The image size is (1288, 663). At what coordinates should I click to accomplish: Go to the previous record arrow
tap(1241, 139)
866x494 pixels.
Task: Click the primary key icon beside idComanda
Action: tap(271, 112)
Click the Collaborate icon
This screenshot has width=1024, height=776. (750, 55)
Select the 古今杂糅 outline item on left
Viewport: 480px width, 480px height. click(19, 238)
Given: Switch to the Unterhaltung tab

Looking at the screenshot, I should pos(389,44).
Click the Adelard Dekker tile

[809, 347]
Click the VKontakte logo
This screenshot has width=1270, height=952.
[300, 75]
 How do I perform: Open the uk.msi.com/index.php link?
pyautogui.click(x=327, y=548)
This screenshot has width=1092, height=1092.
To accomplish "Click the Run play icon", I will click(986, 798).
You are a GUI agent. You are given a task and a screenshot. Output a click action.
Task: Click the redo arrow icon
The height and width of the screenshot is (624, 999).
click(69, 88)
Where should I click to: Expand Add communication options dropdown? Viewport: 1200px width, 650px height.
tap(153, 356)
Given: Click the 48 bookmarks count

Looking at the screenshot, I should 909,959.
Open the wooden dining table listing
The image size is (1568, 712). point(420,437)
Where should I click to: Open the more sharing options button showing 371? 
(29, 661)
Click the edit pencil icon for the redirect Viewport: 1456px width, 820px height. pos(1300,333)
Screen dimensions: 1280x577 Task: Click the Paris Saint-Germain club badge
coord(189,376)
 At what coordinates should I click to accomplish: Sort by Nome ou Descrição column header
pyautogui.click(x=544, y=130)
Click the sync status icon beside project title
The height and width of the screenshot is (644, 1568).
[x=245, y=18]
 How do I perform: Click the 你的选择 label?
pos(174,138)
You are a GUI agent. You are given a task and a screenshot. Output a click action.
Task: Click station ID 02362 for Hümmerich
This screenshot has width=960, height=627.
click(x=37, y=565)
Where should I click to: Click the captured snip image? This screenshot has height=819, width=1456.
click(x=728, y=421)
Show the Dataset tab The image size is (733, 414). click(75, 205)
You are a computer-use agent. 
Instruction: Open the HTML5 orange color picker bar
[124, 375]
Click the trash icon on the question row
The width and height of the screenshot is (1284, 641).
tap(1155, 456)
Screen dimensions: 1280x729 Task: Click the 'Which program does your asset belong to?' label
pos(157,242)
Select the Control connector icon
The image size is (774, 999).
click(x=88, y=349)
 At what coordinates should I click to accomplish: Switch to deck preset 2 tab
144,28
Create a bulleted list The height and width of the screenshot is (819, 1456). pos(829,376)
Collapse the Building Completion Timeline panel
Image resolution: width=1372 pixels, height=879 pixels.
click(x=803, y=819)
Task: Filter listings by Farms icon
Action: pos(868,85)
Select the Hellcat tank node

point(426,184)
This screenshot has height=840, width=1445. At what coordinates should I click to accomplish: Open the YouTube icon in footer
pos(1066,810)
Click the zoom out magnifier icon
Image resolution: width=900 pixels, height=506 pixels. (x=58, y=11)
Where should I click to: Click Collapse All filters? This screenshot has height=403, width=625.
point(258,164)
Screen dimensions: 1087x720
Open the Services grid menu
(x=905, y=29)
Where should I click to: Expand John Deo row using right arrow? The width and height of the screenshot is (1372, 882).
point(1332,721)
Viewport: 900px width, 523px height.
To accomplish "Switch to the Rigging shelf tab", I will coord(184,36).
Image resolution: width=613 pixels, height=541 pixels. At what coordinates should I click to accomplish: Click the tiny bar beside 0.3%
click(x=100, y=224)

### Written task:
Put every line of the material above into a JSON list of strings, one string per line, leaving out the blank lines.

### Finished task:
[
  "The image size is (1288, 663). At what coordinates should I click to accomplish: Go to the previous record arrow",
  "tap(1241, 139)",
  "866x494 pixels.",
  "Task: Click the primary key icon beside idComanda",
  "Action: tap(271, 112)",
  "Click the Collaborate icon",
  "This screenshot has width=1024, height=776. (750, 55)",
  "Select the 古今杂糅 outline item on left",
  "Viewport: 480px width, 480px height. click(19, 238)",
  "Given: Switch to the Unterhaltung tab",
  "Looking at the screenshot, I should pos(389,44).",
  "Click the Adelard Dekker tile",
  "[809, 347]",
  "Click the VKontakte logo",
  "This screenshot has width=1270, height=952.",
  "[300, 75]",
  " How do I perform: Open the uk.msi.com/index.php link?",
  "pyautogui.click(x=327, y=548)",
  "This screenshot has width=1092, height=1092.",
  "To accomplish \"Click the Run play icon\", I will click(986, 798).",
  "You are a GUI agent. You are given a task and a screenshot. Output a click action.",
  "Task: Click the redo arrow icon",
  "The height and width of the screenshot is (624, 999).",
  "click(69, 88)",
  "Where should I click to: Expand Add communication options dropdown? Viewport: 1200px width, 650px height.",
  "tap(153, 356)",
  "Given: Click the 48 bookmarks count",
  "Looking at the screenshot, I should 909,959.",
  "Open the wooden dining table listing",
  "The image size is (1568, 712). point(420,437)",
  "Where should I click to: Open the more sharing options button showing 371? ",
  "(29, 661)",
  "Click the edit pencil icon for the redirect Viewport: 1456px width, 820px height. pos(1300,333)",
  "Screen dimensions: 1280x577 Task: Click the Paris Saint-Germain club badge",
  "coord(189,376)",
  " At what coordinates should I click to accomplish: Sort by Nome ou Descrição column header",
  "pyautogui.click(x=544, y=130)",
  "Click the sync status icon beside project title",
  "The height and width of the screenshot is (644, 1568).",
  "[x=245, y=18]",
  " How do I perform: Click the 你的选择 label?",
  "pos(174,138)",
  "You are a GUI agent. You are given a task and a screenshot. Output a click action.",
  "Task: Click station ID 02362 for Hümmerich",
  "This screenshot has width=960, height=627.",
  "click(x=37, y=565)",
  "Where should I click to: Click the captured snip image? This screenshot has height=819, width=1456.",
  "click(x=728, y=421)",
  "Show the Dataset tab The image size is (733, 414). click(75, 205)",
  "You are a computer-use agent. ",
  "Instruction: Open the HTML5 orange color picker bar",
  "[124, 375]",
  "Click the trash icon on the question row",
  "The width and height of the screenshot is (1284, 641).",
  "tap(1155, 456)",
  "Screen dimensions: 1280x729 Task: Click the 'Which program does your asset belong to?' label",
  "pos(157,242)",
  "Select the Control connector icon",
  "The image size is (774, 999).",
  "click(x=88, y=349)",
  " At what coordinates should I click to accomplish: Switch to deck preset 2 tab",
  "144,28",
  "Create a bulleted list The height and width of the screenshot is (819, 1456). pos(829,376)",
  "Collapse the Building Completion Timeline panel",
  "Image resolution: width=1372 pixels, height=879 pixels.",
  "click(x=803, y=819)",
  "Task: Filter listings by Farms icon",
  "Action: pos(868,85)",
  "Select the Hellcat tank node",
  "point(426,184)",
  "This screenshot has height=840, width=1445. At what coordinates should I click to accomplish: Open the YouTube icon in footer",
  "pos(1066,810)",
  "Click the zoom out magnifier icon",
  "Image resolution: width=900 pixels, height=506 pixels. (x=58, y=11)",
  "Where should I click to: Click Collapse All filters? This screenshot has height=403, width=625.",
  "point(258,164)",
  "Screen dimensions: 1087x720",
  "Open the Services grid menu",
  "(x=905, y=29)",
  "Where should I click to: Expand John Deo row using right arrow? The width and height of the screenshot is (1372, 882).",
  "point(1332,721)",
  "Viewport: 900px width, 523px height.",
  "To accomplish \"Switch to the Rigging shelf tab\", I will coord(184,36).",
  "Image resolution: width=613 pixels, height=541 pixels. At what coordinates should I click to accomplish: Click the tiny bar beside 0.3%",
  "click(x=100, y=224)"
]